Regaining Momentum on North Korea Negotiations: One Year on from the Singapore Summit

June 2019

As we approach the one year anniversary of the Singapore Summit held between President Donald Trump and Chairman Kim Jong-un, the denuclearization of North Korea remains an elusive and exasperating target. But rather than writing the North Korea question off as too difficult, it is imperative that the United States and its allies take a clear-eyed view of why recent negotiations have not borne fruit and figure out how to regain momentum. Several key factors need to be addressed to help break the impasse and see the current negotiation process through: the creation of a more credible foundation for negotiations; the parallel pursuit of both denuclearization and a permanent peace regime; and the appropriate engagement of all of the other Six-Party Talks nations.

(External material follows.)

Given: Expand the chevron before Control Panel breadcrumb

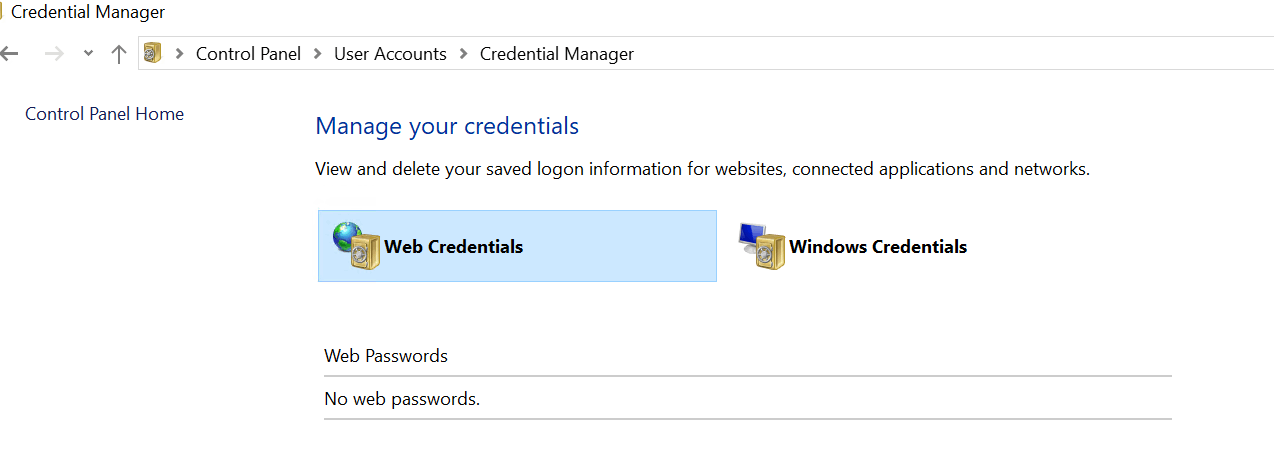Looking at the screenshot, I should point(180,54).
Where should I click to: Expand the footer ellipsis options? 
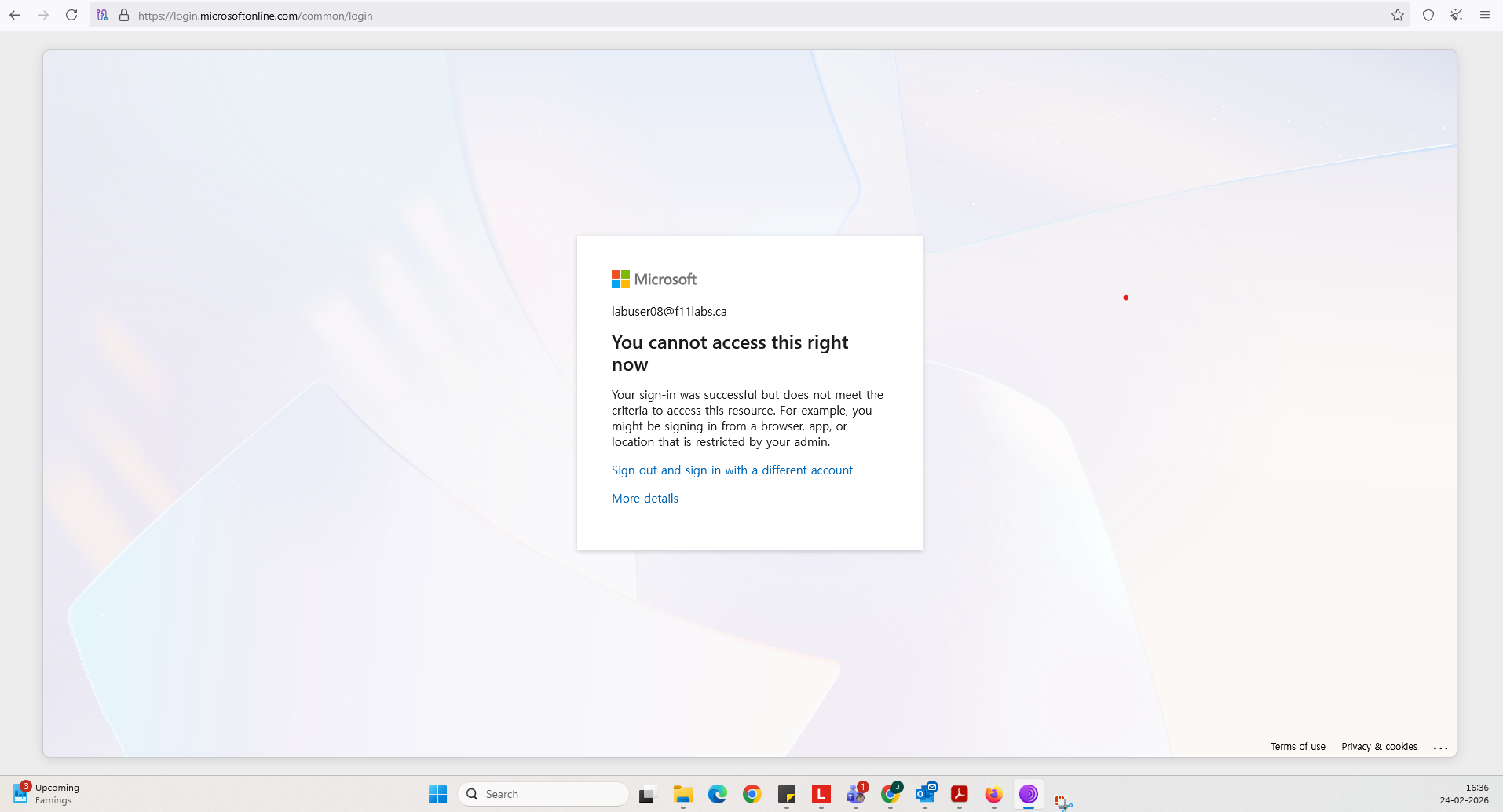[1440, 748]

In particular, it is time for Japan to come off the diplomatic sidelines and attempt to resolve the abduction issue and also play a constructive role in developing a comprehensive resolution to the North Korean nuclear conundrum.

The Current Situation with North Korea

The June 2018 Singapore Summit was criticized for failing to establish a concrete agreement on how to denuclearize North Korea. This criticism missed the bigger picture, namely that a sitting US president met with a North Korean leader for the first time, despite the deep distrust that still permeates relations between the two countries. The Singapore joint statement, which identified the establishment of credibility and confidence building as a first priority, along with the establishment of a permanent peace regime and the complete denuclearization of the Korean Peninsula, was a positive step to kick-start the negotiation process.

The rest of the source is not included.